* Task objective *
Copy nothing but the lines from the one containing "Viewport: 969px width, 546px height." through the last line of the entries below, exactly as written and without pictures.

* Records for processing *
=======
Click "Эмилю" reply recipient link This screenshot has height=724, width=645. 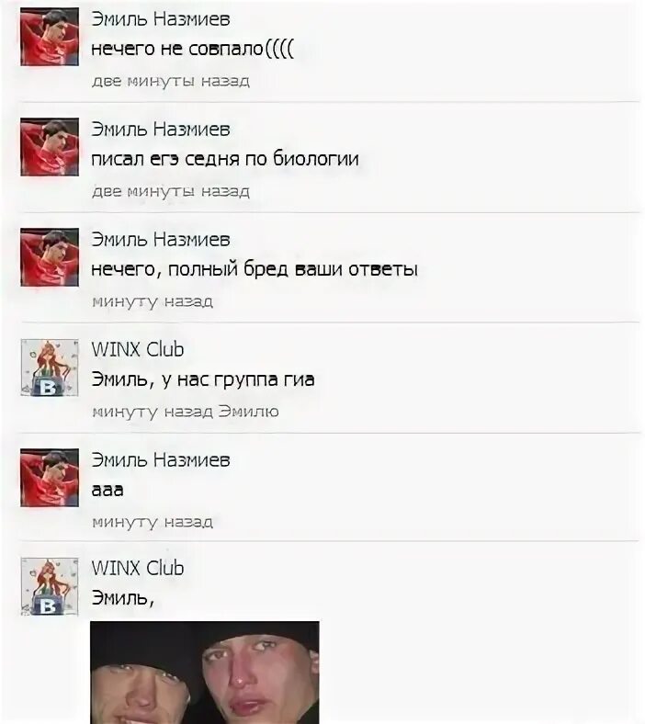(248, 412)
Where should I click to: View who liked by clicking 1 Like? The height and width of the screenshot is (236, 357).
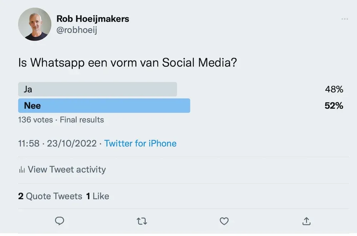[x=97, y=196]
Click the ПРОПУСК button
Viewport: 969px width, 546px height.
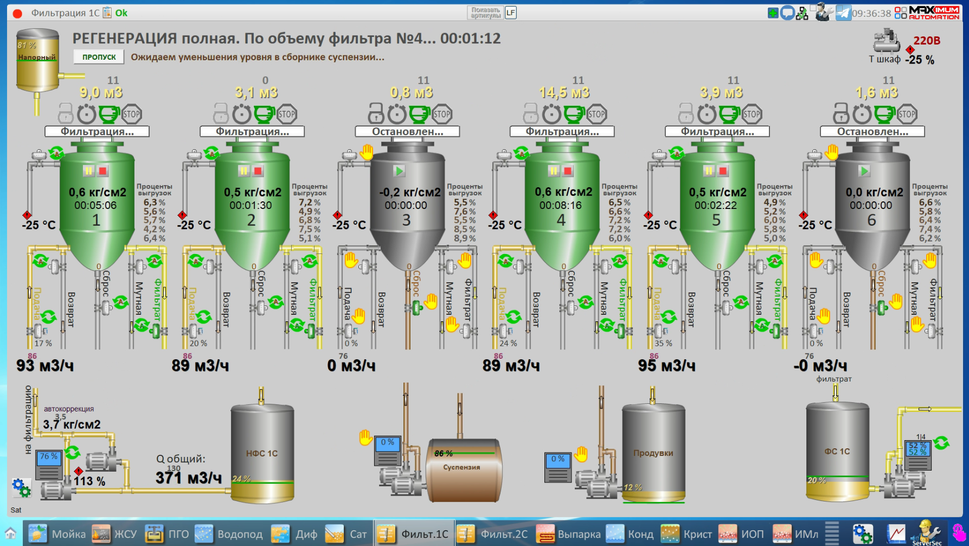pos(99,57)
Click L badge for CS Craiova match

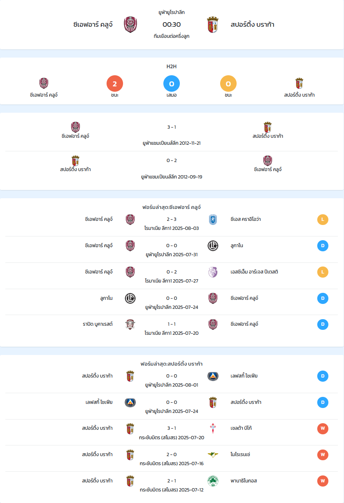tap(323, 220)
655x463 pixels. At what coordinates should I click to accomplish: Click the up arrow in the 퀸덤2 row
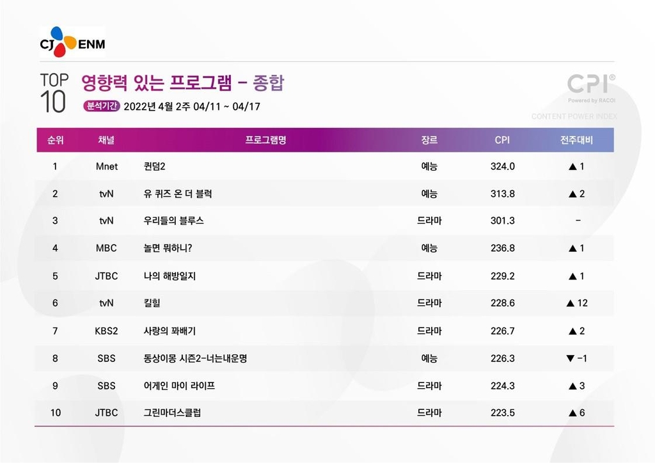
=======
* Response to the task *
Viewport: 969px width, 546px height.
pos(99,57)
Click L badge for CS Craiova match

tap(323, 220)
655x463 pixels. At what coordinates should I click to accomplish: Click the up arrow in the 퀸덤2 row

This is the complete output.